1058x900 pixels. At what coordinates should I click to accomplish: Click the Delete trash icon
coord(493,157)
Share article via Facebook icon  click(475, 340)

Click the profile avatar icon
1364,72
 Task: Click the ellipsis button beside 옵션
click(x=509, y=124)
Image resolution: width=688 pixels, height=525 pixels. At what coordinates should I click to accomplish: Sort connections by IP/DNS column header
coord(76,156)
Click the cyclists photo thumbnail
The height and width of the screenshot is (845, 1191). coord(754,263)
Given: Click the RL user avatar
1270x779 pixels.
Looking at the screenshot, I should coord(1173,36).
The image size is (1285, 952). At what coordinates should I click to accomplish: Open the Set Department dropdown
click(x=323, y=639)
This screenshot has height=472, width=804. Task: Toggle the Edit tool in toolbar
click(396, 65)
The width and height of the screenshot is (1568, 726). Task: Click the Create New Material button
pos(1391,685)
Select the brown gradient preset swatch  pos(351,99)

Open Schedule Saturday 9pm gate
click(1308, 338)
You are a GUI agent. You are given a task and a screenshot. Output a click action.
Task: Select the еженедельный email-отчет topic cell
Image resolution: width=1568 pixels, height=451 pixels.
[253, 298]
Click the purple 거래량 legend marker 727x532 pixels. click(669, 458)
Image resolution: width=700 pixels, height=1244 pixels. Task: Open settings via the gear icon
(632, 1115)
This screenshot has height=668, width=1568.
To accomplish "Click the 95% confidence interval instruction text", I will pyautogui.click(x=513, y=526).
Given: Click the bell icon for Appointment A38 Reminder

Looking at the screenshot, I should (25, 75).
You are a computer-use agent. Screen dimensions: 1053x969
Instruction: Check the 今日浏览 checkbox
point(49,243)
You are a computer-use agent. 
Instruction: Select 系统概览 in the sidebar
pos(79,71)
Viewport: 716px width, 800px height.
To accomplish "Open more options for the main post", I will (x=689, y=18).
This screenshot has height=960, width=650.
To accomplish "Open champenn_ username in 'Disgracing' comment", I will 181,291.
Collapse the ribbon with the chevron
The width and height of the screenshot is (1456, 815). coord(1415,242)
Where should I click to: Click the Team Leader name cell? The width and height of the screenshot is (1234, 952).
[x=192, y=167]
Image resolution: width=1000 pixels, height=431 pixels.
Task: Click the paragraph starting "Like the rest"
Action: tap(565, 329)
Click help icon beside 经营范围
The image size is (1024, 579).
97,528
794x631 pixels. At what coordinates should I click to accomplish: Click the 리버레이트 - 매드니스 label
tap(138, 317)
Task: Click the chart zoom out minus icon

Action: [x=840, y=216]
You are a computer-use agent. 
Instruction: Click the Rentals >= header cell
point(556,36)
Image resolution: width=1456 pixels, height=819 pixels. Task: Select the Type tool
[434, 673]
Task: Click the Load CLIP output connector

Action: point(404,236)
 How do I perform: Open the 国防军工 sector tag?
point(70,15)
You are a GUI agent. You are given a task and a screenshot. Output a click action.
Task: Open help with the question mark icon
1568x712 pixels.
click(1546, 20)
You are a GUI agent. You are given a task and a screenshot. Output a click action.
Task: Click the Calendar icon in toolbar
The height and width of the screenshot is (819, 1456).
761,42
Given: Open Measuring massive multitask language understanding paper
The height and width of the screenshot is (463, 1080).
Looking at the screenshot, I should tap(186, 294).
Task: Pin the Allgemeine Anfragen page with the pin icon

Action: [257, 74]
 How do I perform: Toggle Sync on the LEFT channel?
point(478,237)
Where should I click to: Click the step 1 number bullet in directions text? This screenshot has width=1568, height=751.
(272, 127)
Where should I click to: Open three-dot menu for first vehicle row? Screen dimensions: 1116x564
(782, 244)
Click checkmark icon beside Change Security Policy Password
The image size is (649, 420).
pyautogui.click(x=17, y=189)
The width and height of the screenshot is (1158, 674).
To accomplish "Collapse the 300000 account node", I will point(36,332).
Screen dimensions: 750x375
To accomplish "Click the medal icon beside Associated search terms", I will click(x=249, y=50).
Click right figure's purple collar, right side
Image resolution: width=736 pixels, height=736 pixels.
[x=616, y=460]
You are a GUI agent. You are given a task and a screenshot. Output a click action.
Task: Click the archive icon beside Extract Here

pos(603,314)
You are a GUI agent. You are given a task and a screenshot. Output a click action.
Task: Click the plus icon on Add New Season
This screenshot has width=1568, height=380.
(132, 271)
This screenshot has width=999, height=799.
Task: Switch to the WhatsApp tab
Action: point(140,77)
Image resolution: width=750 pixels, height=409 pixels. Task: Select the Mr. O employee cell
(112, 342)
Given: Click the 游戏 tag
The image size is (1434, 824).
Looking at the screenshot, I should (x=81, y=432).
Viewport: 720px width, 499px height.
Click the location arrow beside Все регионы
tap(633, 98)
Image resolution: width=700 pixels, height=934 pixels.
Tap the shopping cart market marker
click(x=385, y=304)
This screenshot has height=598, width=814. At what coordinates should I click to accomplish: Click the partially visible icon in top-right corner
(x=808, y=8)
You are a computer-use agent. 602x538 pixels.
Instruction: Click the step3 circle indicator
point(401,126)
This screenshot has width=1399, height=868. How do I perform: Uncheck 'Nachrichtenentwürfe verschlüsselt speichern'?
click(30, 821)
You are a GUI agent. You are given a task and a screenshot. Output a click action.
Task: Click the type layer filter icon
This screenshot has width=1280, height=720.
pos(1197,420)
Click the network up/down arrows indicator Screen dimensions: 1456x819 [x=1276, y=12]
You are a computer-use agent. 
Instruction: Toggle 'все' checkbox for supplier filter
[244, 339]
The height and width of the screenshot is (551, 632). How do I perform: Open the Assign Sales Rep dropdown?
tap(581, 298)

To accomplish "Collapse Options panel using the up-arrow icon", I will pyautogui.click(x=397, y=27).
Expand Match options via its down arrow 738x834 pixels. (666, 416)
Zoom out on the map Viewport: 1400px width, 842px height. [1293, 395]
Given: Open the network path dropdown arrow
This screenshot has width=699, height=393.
* * * *
» Given task:
Pick out every line above that contains the word "dropdown", and copy each one in full.

» Result for this task:
The image size is (1285, 952). At what coordinates should I click to accomplish: Open the Set Department dropdown
The height and width of the screenshot is (551, 632). How do I perform: Open the Assign Sales Rep dropdown?
Given: Open the network path dropdown arrow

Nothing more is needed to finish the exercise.